The lack of updated bilingual dictionaries hinders accuracy, efficiency, and professionalism in specialized translation. It underscores the need for ongoing resource development to keep pace with the rapid evolution of specialized fields.
I partly agree and partly disagree with your statements. In today's fast-paced world, dictionaries are not sufficient. Things evolve at such a high speed that everything new published today is already partly "old". New terms are coined (although this is field-dependant) and new translation-aimed or language-centred technologies emerge. Therefore, it is true that if a sectoral dictionary is not updated this may hinder our translation or language learning capacities. However, there is also an array of other (digital or AI-based) resources which nowadays are supportive and which, unfortunately, can (partly?) replace dictionaries.
As you may know language is dynamic and constantly changing. Therefore updated dictionaries are crucial to the accurate translation process. The question remaining is the periods that they should be updated over.

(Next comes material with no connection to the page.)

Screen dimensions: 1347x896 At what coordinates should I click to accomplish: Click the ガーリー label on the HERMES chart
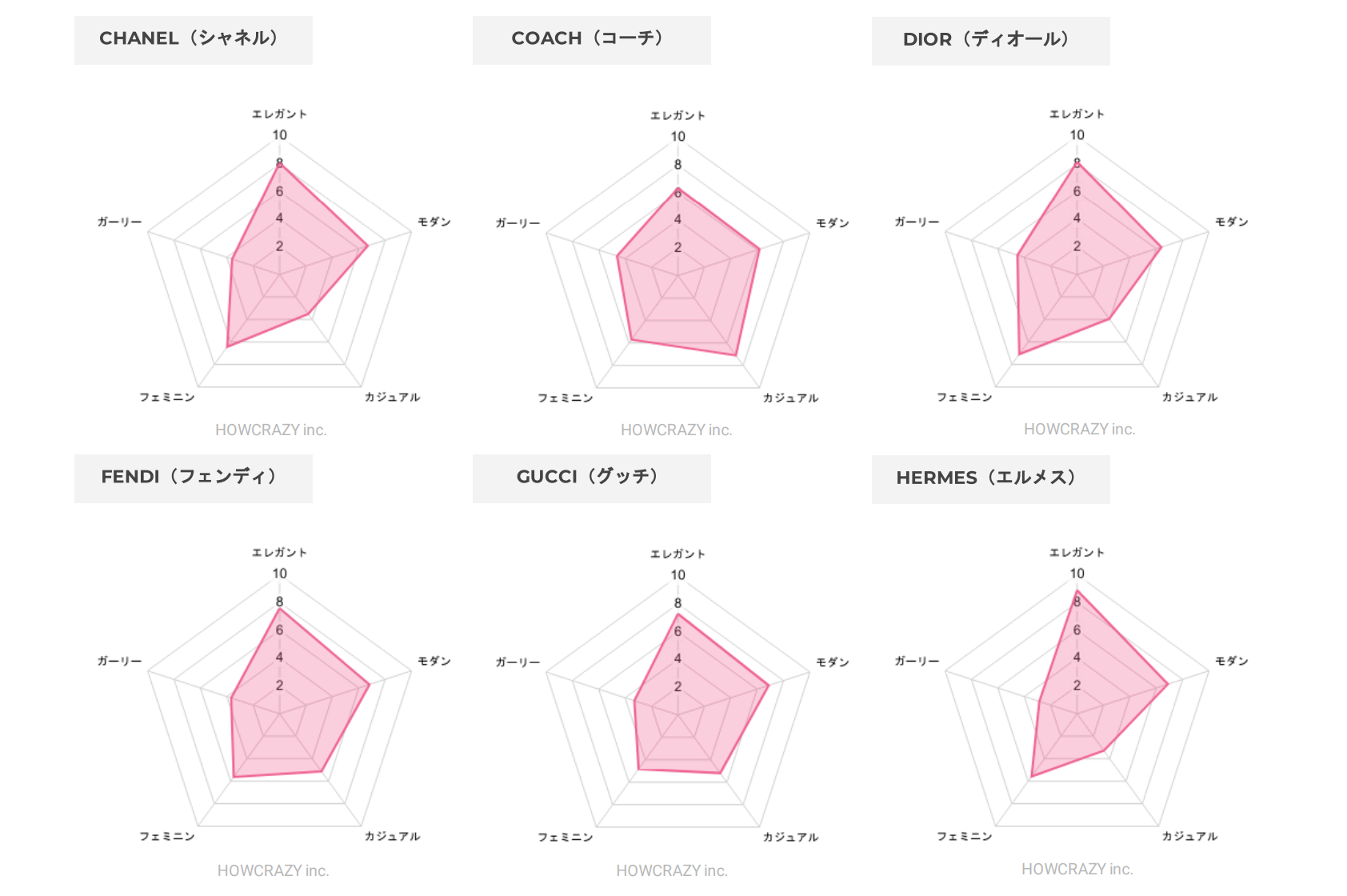tap(917, 662)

Dear Abdulwadood, I agree, and to some extent your observation is probably a truism. Since language change is inevitable and ever-ongoing, any dictionary, monolingual, bilingual, etc. and any entry in these dictionaries is bound to be out of date the day it is published (if you take minimal change to be meaningful already). However, we find that highly specialized fields rely heavily on technical terms. These may behave differently to everyday language, since they are used less often and much less flexibly (not being flexible is almost their purpose). So we may even find the opposite to be true, i.e., that technical terms are more stable than everyday words? A very interesting question to be sure!